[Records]
BEGIN

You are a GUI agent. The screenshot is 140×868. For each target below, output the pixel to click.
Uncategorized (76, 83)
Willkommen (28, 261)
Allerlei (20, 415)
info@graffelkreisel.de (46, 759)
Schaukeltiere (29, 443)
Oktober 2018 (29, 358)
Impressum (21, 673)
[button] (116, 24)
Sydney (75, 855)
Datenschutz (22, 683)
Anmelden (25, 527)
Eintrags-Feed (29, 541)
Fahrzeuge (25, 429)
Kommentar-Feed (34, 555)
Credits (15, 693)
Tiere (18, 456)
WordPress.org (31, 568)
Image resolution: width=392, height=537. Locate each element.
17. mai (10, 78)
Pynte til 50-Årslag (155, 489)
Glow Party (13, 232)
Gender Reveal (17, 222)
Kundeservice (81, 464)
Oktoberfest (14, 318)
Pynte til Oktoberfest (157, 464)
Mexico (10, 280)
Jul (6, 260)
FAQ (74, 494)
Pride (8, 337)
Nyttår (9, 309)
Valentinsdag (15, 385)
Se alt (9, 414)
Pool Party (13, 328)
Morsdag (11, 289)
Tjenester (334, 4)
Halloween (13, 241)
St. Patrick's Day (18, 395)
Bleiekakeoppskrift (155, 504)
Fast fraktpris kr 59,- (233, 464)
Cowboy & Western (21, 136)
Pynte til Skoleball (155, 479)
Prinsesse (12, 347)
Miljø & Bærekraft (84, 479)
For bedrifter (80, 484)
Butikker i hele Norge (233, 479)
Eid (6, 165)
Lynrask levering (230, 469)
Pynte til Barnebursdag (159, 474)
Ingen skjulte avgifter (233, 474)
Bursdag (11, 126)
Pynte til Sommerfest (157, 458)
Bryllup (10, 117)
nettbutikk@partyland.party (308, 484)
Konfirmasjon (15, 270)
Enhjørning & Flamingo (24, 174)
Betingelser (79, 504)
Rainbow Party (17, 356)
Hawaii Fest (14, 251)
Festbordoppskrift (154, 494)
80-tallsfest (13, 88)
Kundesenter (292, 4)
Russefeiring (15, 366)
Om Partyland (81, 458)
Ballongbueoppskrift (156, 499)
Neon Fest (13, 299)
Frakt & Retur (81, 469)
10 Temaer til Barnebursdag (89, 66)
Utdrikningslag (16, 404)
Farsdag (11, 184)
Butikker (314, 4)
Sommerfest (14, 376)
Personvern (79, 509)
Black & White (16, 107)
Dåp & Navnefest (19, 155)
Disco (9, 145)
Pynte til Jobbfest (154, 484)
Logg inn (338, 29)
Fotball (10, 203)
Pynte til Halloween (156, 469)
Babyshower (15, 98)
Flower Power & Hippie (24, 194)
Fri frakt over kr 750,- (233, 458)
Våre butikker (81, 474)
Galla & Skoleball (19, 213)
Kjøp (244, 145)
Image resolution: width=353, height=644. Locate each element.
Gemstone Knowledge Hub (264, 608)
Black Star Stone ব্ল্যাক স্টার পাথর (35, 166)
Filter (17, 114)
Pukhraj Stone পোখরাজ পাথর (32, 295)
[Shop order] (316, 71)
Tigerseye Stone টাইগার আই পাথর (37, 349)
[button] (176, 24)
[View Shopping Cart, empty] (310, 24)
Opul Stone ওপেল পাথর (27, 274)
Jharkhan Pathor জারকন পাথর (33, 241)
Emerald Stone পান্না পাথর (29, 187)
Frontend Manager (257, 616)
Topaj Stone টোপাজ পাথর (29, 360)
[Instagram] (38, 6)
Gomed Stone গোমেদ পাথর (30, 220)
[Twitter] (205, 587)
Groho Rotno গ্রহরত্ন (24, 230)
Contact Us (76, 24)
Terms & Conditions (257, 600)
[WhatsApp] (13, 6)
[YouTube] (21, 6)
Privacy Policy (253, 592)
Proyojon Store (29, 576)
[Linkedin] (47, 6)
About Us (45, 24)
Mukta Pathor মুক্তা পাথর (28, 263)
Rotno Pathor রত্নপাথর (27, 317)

END

Exercise:
Write out every line of the items above, keeping each one identical to the original.

Final answer:
You are a GUI agent. The screenshot is 140×868. For each target below, output the pixel to click.
Uncategorized (76, 83)
Willkommen (28, 261)
Allerlei (20, 415)
info@graffelkreisel.de (46, 759)
Schaukeltiere (29, 443)
Oktober 2018 (29, 358)
Impressum (21, 673)
[button] (116, 24)
Sydney (75, 855)
Datenschutz (22, 683)
Anmelden (25, 527)
Eintrags-Feed (29, 541)
Fahrzeuge (25, 429)
Kommentar-Feed (34, 555)
Credits (15, 693)
Tiere (18, 456)
WordPress.org (31, 568)
Image resolution: width=392, height=537. Locate each element.
17. mai (10, 78)
Pynte til 50-Årslag (155, 489)
Glow Party (13, 232)
Gender Reveal (17, 222)
Kundeservice (81, 464)
Oktoberfest (14, 318)
Pynte til Oktoberfest (157, 464)
Mexico (10, 280)
Jul (6, 260)
FAQ (74, 494)
Pride (8, 337)
Nyttår (9, 309)
Valentinsdag (15, 385)
Se alt (9, 414)
Pool Party (13, 328)
Morsdag (11, 289)
Tjenester (334, 4)
Halloween (13, 241)
St. Patrick's Day (18, 395)
Bleiekakeoppskrift (155, 504)
Fast fraktpris kr 59,- (233, 464)
Cowboy & Western (21, 136)
Pynte til Skoleball (155, 479)
Prinsesse (12, 347)
Miljø & Bærekraft (84, 479)
For bedrifter (80, 484)
Butikker i hele Norge (233, 479)
Eid (6, 165)
Lynrask levering (230, 469)
Pynte til Barnebursdag (159, 474)
Ingen skjulte avgifter (233, 474)
Bursdag (11, 126)
Pynte til Sommerfest (157, 458)
Bryllup (10, 117)
nettbutikk@partyland.party (308, 484)
Konfirmasjon (15, 270)
Enhjørning & Flamingo (24, 174)
Betingelser (79, 504)
Rainbow Party (17, 356)
Hawaii Fest (14, 251)
Festbordoppskrift (154, 494)
80-tallsfest (13, 88)
Kundesenter (292, 4)
Russefeiring (15, 366)
Om Partyland (81, 458)
Ballongbueoppskrift (156, 499)
Neon Fest (13, 299)
Frakt & Retur (81, 469)
10 Temaer til Barnebursdag (89, 66)
Utdrikningslag (16, 404)
Farsdag (11, 184)
Butikker (314, 4)
Sommerfest (14, 376)
Personvern (79, 509)
Black & White (16, 107)
Dåp & Navnefest (19, 155)
Disco (9, 145)
Pynte til Jobbfest (154, 484)
Logg inn (338, 29)
Fotball (10, 203)
Pynte til Halloween (156, 469)
Babyshower (15, 98)
Flower Power & Hippie (24, 194)
Fri frakt over kr 750,- (233, 458)
Våre butikker (81, 474)
Galla & Skoleball (19, 213)
Kjøp (244, 145)
Image resolution: width=353, height=644. Locate each element.
Gemstone Knowledge Hub (264, 608)
Black Star Stone ব্ল্যাক স্টার পাথর (35, 166)
Filter (17, 114)
Pukhraj Stone পোখরাজ পাথর (32, 295)
[Shop order] (316, 71)
Tigerseye Stone টাইগার আই পাথর (37, 349)
[button] (176, 24)
[View Shopping Cart, empty] (310, 24)
Opul Stone ওপেল পাথর (27, 274)
Jharkhan Pathor জারকন পাথর (33, 241)
Emerald Stone পান্না পাথর (29, 187)
Frontend Manager (257, 616)
Topaj Stone টোপাজ পাথর (29, 360)
[Instagram] (38, 6)
Gomed Stone গোমেদ পাথর (30, 220)
[Twitter] (205, 587)
Groho Rotno গ্রহরত্ন (24, 230)
Contact Us (76, 24)
Terms & Conditions (257, 600)
[WhatsApp] (13, 6)
[YouTube] (21, 6)
Privacy Policy (253, 592)
Proyojon Store (29, 576)
[Linkedin] (47, 6)
About Us (45, 24)
Mukta Pathor মুক্তা পাথর (28, 263)
Rotno Pathor রত্নপাথর (27, 317)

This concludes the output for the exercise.